When we step out, the change in the air feels much better. It’s a cold night and I’m thankful I’ve worn the jacket. Digging my hands into the pockets at the side, I discreetly look over at Roman.

He’s dressed casually too, in the same tshirt he had on this morning and a jacket over it.

“Have you applied to colleges?“, he asks, looking at me.

I nod, “Yeah, I have. I’m hoping to get into MU.”

He looks surprised at my answer.

“What?“, I ask, puzzled.

“I’ve applied there too.“, his face brightens up in a huge smile.

I’m stunned.

And then I’m elated!

We could go to college together!

“Oh wow, that’s great!“, my voice comes out shrill with happiness.

“It is.“, he grins at me.

Then his gaze flickers to my hands in my pockets. I’m bunched up a bit, trying to keep the cold out.

“You look cold.“, he says, a frown marring his forehead.

“I’m fine.”

“Give me your hands.”

I freeze.

“What?”

He chuckles, even as his blush grows brighter.

“Here,“, he offers both his hands, palms up.

My stomach goes crazy, even as I remove my fingers from my pockets and slowly place them both in his hands.

A jolt of awareness runs through my body. His palms are warm, so warm. My fingers automatically curl around his wrists.
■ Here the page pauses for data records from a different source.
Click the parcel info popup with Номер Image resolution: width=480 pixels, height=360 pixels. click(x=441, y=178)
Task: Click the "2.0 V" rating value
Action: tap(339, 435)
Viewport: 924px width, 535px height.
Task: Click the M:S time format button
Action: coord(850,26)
“How are you not cold?“, I feel like ice against his skin.

“I eat a lot.“, he teases and this time I blush.

He holds my hands almost gently, and I’m struck by how much I feel in that moment.

It’s so simple and yet so wonderful. We’re close to each other so that he’s looking down at me, a smile in his eyes. I can see my breath fog because of the cold. I’m suddenly too aware of him. Of how his hair falls perfectly off his forehead. Of how his lips are quirked up slightly and a hint of a smile still lingers on them. Those damned framed glasses hiding his eyes.

Unknowingly my hands slide up higher along his forearms, underneath the sleeves of his jacket.
I see him tense up and a flicker of something lights up in his eyes.

My gaze lands on his mouth. His lips look so soft and inviting.

I desperately want to kiss him.

A loud crash from the direction of the house makes me jump and our contact is lost.

My mouth slightly open, I look up at Roman and see stark disappointment just before he schools his expression.

Then he clears his throat, “Do you want to head home? I think I’m already sick of the party.”

I feel my warm fingertips which had been touching him just seconds ago.

“Me too.“, I say.

He begins to walk ahead. Then halts after a few steps.

I’m shocked when he turns around, comes back to me and takes my hand, placing it in the crook of his arm.

His cheeks are pink again and I’m pretty sure it isn’t because of the cold. I don’t look at him, but lean into his side and feel him relax instantly.

And then I smile till my cheeks hurt.